苦手教科は机でしない授業。つまり音痴で運痴。
社会科クラブ所属の中学二年生。
最近はよくテレビで心理学が話題になるから、心理学にも興味を持ち始めた。
「あれ?茜、今日はラケット持ってないんだな」
「うん、なんか分からないけど昨日コーチに二年は部活なしって聞いたのよ」
「二年だけ?なんだそれ」
榎本 茜(えのもと あかね)は小学校からの幼馴染みで恋人。
バドミントン部の期待のエースってやつで、先月の県大会では三年生に一人混ざって団体戦のメンバーに選ばれていた。
いつも気さくで、僕のおふざけにも笑って付き合ってくれる凄い良いやつ。
容姿も勿論可愛いと思うけれど、何より笑顔が好きだった。
「おー、榎本この時間は珍しいな。
朝練どうした?」
校門の前で立つ生活指導と社会の先生が僕は正直少し苦手だ。
茜はその先生を見つけると走って寄って行った。女子ウケがよく、男子からも人気なのになんでだろう?
僕はこの先生が苦手だ、生理的に何か受け付けてはいけないような危険みたいなものを感じている気がした。
「笹木先生おはようございます。
なんか今日は二年は部活なしって聞きましたよ?」
単発で身長が高く、容姿も整っている。なんでも学生時代にはテニスで全国大会で活躍したこともあるとか。なんで、そんな先生が体育じゃなく社会なんて教えているのか不思議だった。
「春馬先生はいつになったらバド部の顧問になってくれるんですかー?」
茜とのそんなやり取りもよく見るけれど、笹木春馬先生は社会科クラブの顧問をしている。
「……先生も色々と忙しいんだよ。な?慎二くん」
そう言ってなんだか笹木先生は悲しげに笑っていた様な気がした。
その、ほんの少しの違和感にもしも気づくことができていたのなら僕は、僕らはこれから始まる陰惨な殺戮ゲームに巻き込まれることはなかったのかもしれない。

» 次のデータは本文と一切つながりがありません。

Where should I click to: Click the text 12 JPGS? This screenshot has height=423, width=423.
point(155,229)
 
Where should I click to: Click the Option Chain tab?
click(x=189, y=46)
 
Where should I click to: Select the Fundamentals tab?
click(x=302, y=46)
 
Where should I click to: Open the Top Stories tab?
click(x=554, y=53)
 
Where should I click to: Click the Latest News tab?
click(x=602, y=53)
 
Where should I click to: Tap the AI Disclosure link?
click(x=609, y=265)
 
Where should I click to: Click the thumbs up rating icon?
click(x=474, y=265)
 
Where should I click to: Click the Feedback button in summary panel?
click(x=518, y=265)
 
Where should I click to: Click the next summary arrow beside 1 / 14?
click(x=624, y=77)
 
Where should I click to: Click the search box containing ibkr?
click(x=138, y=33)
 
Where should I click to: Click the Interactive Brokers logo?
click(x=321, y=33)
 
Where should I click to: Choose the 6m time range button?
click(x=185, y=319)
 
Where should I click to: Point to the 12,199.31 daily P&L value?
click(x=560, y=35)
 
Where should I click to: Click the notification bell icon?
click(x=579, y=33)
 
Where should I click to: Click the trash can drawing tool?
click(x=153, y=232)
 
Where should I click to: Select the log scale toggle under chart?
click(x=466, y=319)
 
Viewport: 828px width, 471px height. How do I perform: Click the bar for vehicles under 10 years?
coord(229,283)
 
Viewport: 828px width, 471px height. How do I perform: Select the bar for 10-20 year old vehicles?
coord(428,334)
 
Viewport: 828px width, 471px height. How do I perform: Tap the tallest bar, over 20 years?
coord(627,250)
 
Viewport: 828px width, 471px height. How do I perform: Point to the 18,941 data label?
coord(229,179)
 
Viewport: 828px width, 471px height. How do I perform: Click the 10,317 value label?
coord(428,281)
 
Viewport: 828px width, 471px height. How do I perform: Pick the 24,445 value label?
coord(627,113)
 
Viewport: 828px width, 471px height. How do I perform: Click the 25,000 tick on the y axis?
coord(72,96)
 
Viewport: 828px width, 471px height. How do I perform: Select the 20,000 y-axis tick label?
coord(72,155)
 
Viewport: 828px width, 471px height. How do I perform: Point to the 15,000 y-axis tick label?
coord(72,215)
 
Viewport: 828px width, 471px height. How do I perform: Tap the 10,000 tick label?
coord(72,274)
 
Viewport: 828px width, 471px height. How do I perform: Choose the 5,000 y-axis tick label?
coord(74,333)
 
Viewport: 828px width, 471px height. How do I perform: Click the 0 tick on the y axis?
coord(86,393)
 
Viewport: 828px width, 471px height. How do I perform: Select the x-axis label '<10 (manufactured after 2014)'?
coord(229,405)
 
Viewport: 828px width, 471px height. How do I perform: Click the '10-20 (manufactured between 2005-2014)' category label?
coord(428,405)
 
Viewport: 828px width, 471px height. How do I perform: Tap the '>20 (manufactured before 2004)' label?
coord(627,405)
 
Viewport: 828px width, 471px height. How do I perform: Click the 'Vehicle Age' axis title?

そう、僕らは後悔するのが遅すぎる。社会の授業で笹木先生がビデオを観るように言った。
そこには暗い教室が映し出され、顔も見えない人がカメラの脇から映り込んできて座った。
変声機の奇妙な声は、不気味に僕らの耳に鳴り響いていく。
「えー。協栄中学二年四組の皆さん初めまして。